*TASK BRIEF:* Count the lines of the material below that contain the word "icon", and reply with the number alone.
──────
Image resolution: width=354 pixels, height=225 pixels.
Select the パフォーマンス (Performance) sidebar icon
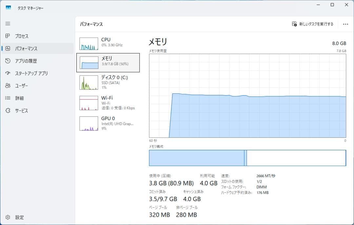[x=8, y=48]
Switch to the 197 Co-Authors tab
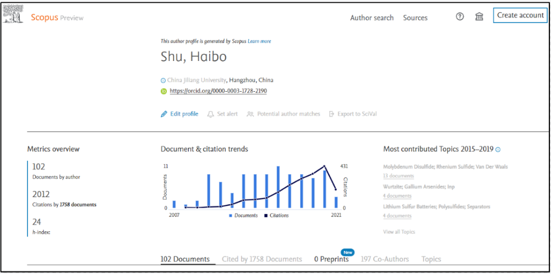 [385, 259]
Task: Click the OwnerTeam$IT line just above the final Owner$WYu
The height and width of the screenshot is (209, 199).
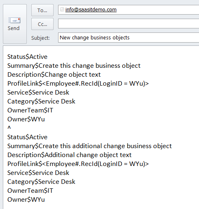Action: [x=30, y=191]
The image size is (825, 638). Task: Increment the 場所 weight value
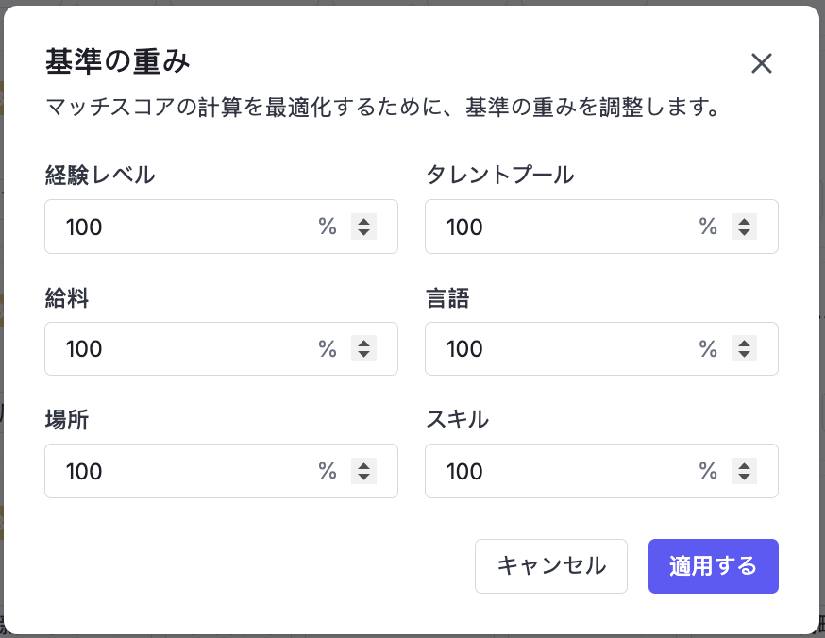(x=363, y=465)
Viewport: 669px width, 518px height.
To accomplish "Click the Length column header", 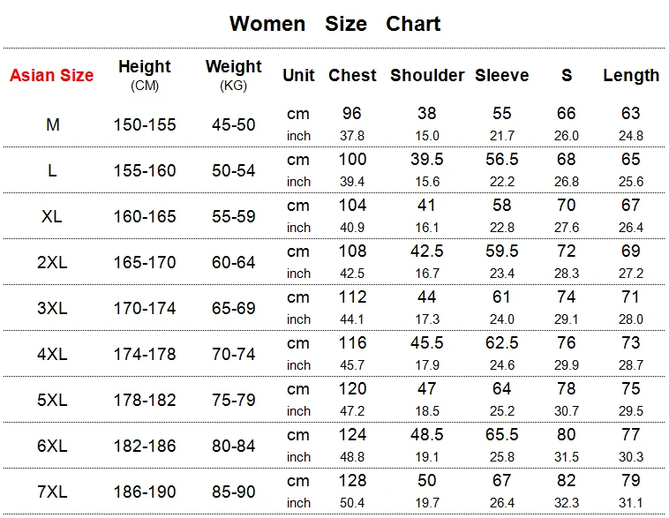I will (x=631, y=76).
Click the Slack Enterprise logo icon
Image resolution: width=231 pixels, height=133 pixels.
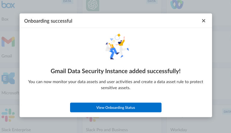coord(8,115)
──────
*FINISHED ANSWER:* 2